OTT Cybersecurity said the protocol is open, royalty-free and planned for submission to the Internet Engineering Task Force. Its reference implementation has been released under an MIT licence, signalling an attempt to encourage wider adoption rather than keeping the mechanism locked inside a proprietary platform.
The development comes as enterprises and public-sector organisations accelerate the use of AI agents in workflows that previously required direct human intervention. That shift has created a security gap: many agents can be granted broad access to systems, but organisations often lack a reliable way to confirm what an agent is, who authorised it, whether its instructions have been altered, and whether its permissions remain valid.
Lyrie’s Agent Trust Protocol seeks to address that gap through five core functions: identity, scope, attestation, delegation and revocation. In practical terms, those functions are intended to help a receiving system determine whether it is communicating with a legitimate agent, what that agent is allowed to do, whether the agent or its instructions have been tampered with, who delegated its authority, and whether that authority has been withdrawn.
Guy Sheetrit, founder and chief executive of OTT Cybersecurity, described Lyrie as a security layer for AI rather than a conventional tool operating beside it. He said autonomous agents on the internet are effectively strangers unless systems can verify their identity and permissions before allowing them to act.
Acceptance into Anthropic’s Cyber Verification Program is significant because it gives Lyrie a recognised pathway for work involving vulnerability research, red-team workflows and offensive security tooling on Claude’s AI infrastructure, subject to Anthropic’s safety and security policies. Such programmes are intended to separate legitimate cybersecurity operators from malicious actors while allowing controlled research into vulnerabilities and misuse risks.
Anthropic’s broader cyber push has gained prominence through Project Glasswing, an initiative involving major technology and security organisations aimed at securing critical software in the AI era. Anthropic has said advanced models are now capable of finding and exploiting software vulnerabilities at a level that could reshape cyber defence, making structured access, verification and responsible deployment more important.
Lyrie’s announcement also coincides with its emergence from stealth and completion of a $2 million pre-seed funding round. The company said the capital will support platform development, expansion of its security research team, infrastructure scaling, the IETF submission process for the Agent Trust Protocol, and partnerships with enterprise and government customers.
The Lyrie platform is being marketed as a combined offensive and defensive cybersecurity system for the agentic AI era. Its stated capabilities include autonomous penetration testing, adversarial AI red-teaming, zero-day research workflows, vulnerability scanning, endpoint defence, web application firewall functions, breach monitoring and automated remediation.
Cybersecurity specialists have increasingly warned that agentic AI creates a different risk profile from standard chatbots or conventional automation. Unlike systems that only generate text, agents may be able to take actions across multiple tools, interact with live data, modify files, execute code, approve workflows and make decisions at machine speed. That makes identity and permission controls central to any safe deployment model.

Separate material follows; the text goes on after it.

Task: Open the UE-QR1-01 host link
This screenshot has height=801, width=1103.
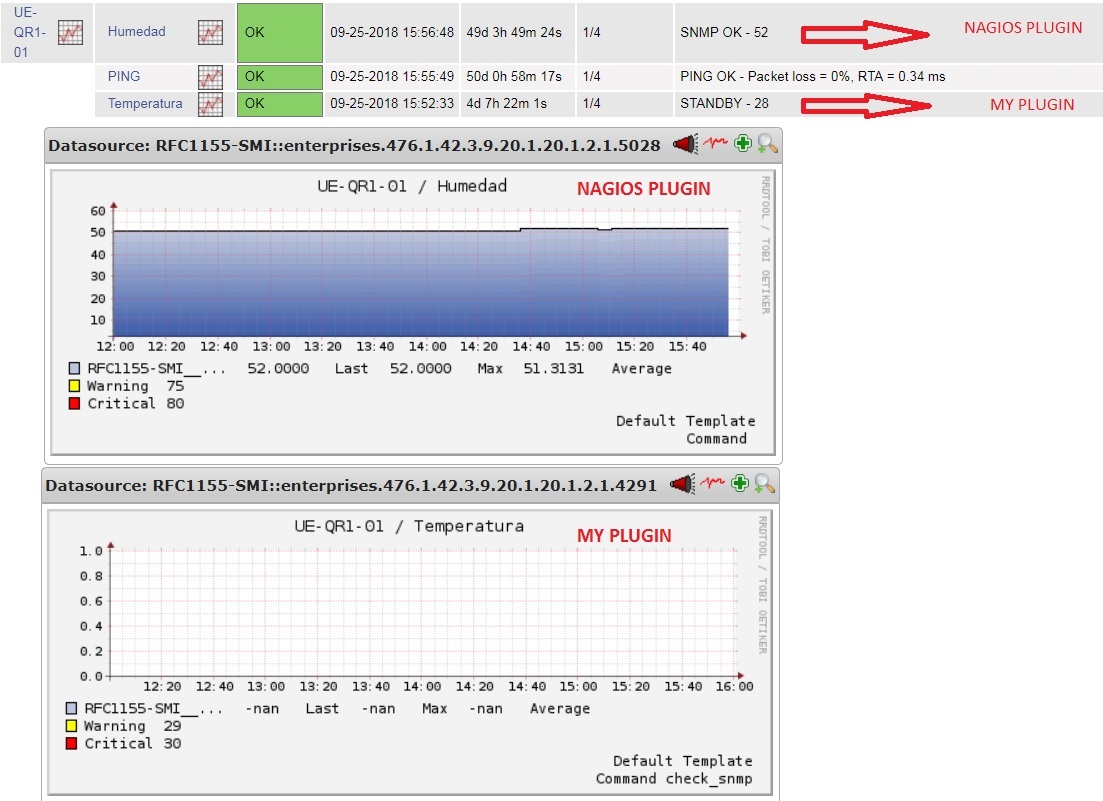Action: click(x=29, y=32)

OWASP’s Agentic Security Initiative has identified emerging risks around agent misconfiguration, excessive privilege, rogue behaviour, tool misuse and weak governance. These concerns have pushed agent security from a niche research issue into a boardroom question for organisations experimenting with autonomous systems.
Lyrie’s challenge will be turning a proposed open standard into an accepted industry mechanism. Cryptographic identity and revocation systems depend on broad implementation, interoperability and trust across vendors. Without adoption by platform providers, enterprise software companies and cloud environments, any agent verification protocol risks remaining useful only inside a limited ecosystem.

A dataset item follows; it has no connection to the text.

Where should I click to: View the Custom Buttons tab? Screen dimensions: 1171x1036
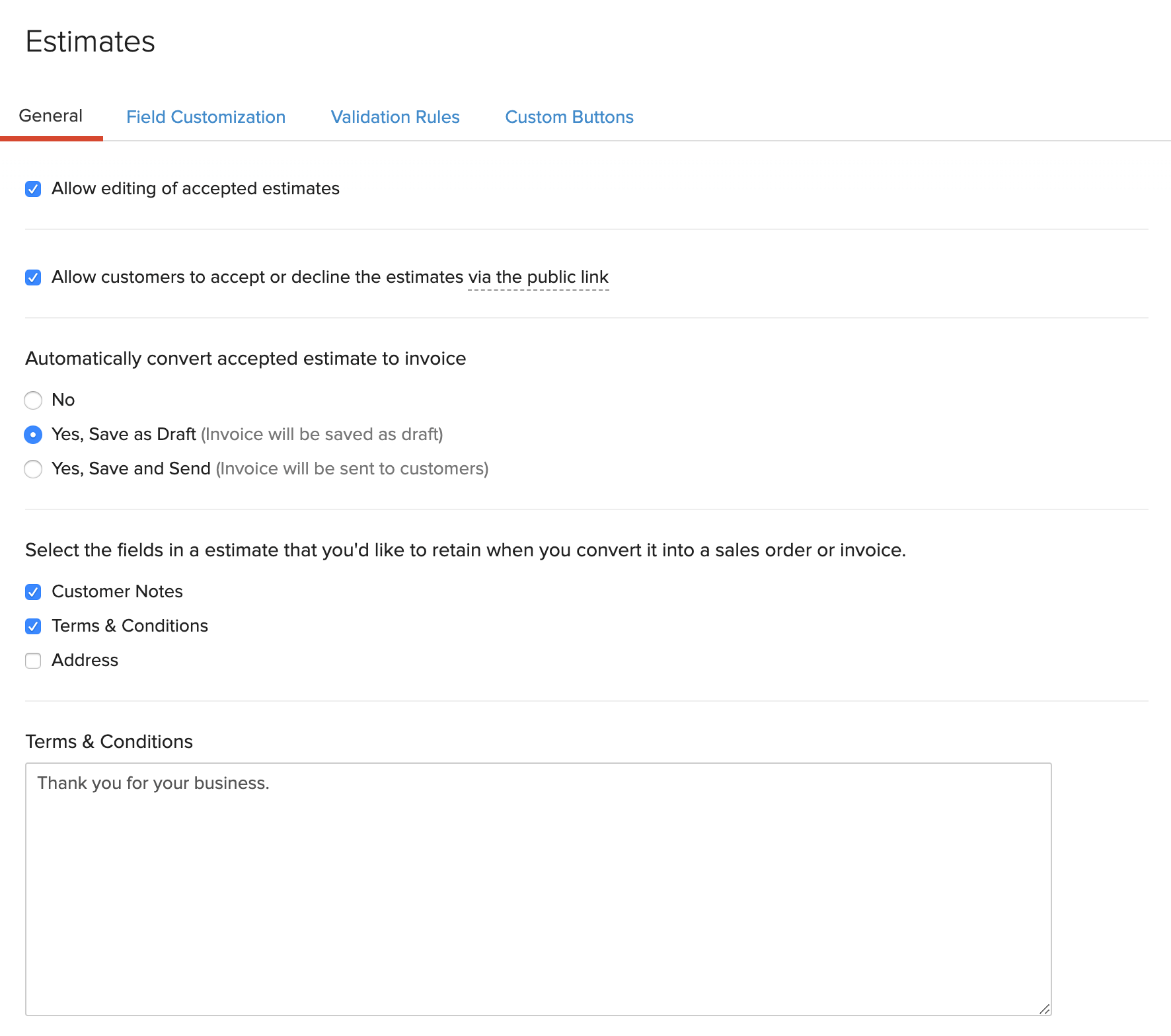[569, 117]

Regulatory pressure may help accelerate demand. Governments are sharpening scrutiny of AI systems that affect critical infrastructure, financial transactions, personal data and national security. Companies deploying autonomous agents will face growing expectations to prove that such systems are accountable, auditable and constrained by enforceable controls.
For Dubai’s cybersecurity sector, OTT Cybersecurity’s move places a UAE-based company into a global debate over how to secure autonomous AI. The firm is entering a crowded and fast-moving market, but its focus on identity, scope and tamper verification reflects one of the most urgent technical questions facing enterprises as AI agents move from experimental pilots into production environments.